An estimated ~ 40% of all MRI scans in neuroradiology are GBCA-dependent [43]. Therefore, patient opinion on gadolinium should be considered with the aim of shared decision-making [44]. Our results show that most patients would opt for an MRI scan without GBCAs if considered diagnostically non-inferior, supporting research in that direction. However, patients showed a profound lack of knowledge of GBCAs, including insufficient knowledge regarding possible adverse effects despite being a frequently prescribed diagnostic agent. Patients seemed to be poorly informed and could thus not make optimal decisions about their welfare. At this point, it must be understood that patients in the Netherlands will usually never meet with a radiologist, nor is written informed consent for MRI examinations with GBCA mandatory. Potential contraindications for MRI are ruled out by the clinician ordering the MRI scan. A detailed procedure description for the patient is usually not part of this conversation. Especially considering that pharmaco-safety agencies urge clinicians to reduce the use of gadolinium in the clinical workflow of glioma patients [16, 45], patients should be well-informed about the added value of GBCAs and their possible harm to the human body [13]. Beyond considerate use of GBCA and conciseness of scan protocols, there are other factors which may be relevant to increase patient comfort such as an acoustic optimization of sequences, as was confirmed by the comments of five of our participants [46].

There are several limitations to this study. First, this is a monocentric study with Dutch patients only, with consequences for data interpretation. The sample was, however, representative of the disease's general prevalence regarding diagnosis, age, and sex distribution [47]. Second, some of our patients have outdated diagnosis without an IDH classification which may result in high grade glioma patients being considered low grade glioma. Patients for whom the questionnaire was too much of a burden were excluded, as were non-Dutch-speaking patients due to the language barrier. This biases the study, potentially underestimating the MRI burden by excluding the sickest patients and patients with a different cultural background. Further, the reference number of MRI scans derived from hospital records is a minimum estimate. Patients could also have been scanned elsewhere. However, patients in the Netherlands usually adhere to one clinic only for treatment and follow-up—making a relevant deviation in the correct total number of scans unlikely.

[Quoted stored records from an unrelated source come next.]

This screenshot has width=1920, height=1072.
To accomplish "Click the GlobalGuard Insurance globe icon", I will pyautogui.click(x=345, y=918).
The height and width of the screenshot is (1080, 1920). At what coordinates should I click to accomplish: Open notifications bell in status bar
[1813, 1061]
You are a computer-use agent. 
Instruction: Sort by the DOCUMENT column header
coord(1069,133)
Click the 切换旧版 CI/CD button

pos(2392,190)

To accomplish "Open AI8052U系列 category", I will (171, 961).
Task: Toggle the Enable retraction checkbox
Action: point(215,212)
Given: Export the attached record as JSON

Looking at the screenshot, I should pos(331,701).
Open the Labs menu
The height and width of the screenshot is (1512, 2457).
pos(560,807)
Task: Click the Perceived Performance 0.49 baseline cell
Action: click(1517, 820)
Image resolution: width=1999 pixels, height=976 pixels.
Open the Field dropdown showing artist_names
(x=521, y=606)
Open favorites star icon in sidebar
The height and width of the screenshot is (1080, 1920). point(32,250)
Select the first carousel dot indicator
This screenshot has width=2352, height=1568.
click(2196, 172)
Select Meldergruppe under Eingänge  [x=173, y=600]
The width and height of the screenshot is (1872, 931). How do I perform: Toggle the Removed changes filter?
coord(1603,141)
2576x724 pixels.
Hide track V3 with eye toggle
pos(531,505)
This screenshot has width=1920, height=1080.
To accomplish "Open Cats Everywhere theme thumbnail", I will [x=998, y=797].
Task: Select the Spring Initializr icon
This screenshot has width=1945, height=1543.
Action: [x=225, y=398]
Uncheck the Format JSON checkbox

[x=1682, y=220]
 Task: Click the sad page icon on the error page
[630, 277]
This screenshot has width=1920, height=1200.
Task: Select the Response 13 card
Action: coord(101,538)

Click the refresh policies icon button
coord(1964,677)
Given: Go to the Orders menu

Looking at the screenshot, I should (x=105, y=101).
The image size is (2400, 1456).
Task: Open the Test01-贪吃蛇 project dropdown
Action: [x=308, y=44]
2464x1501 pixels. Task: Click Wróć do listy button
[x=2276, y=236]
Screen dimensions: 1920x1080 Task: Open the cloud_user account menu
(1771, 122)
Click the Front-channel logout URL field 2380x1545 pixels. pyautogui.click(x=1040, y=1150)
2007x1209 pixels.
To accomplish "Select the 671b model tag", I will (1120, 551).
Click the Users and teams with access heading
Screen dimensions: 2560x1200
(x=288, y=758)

In summary, this study finds that patients with primary brain tumors generally have positive experiences with neuro-oncological MRI. Especially women, however, would support endeavors towards GBCA-free MRI diagnostics and shorter protocols. Approaches to reduce imaging frequency are neither a patient priority, nor preference. A lack of knowledge on GBCA indicates that shared decision-making remains an unreached goal in glioma imaging.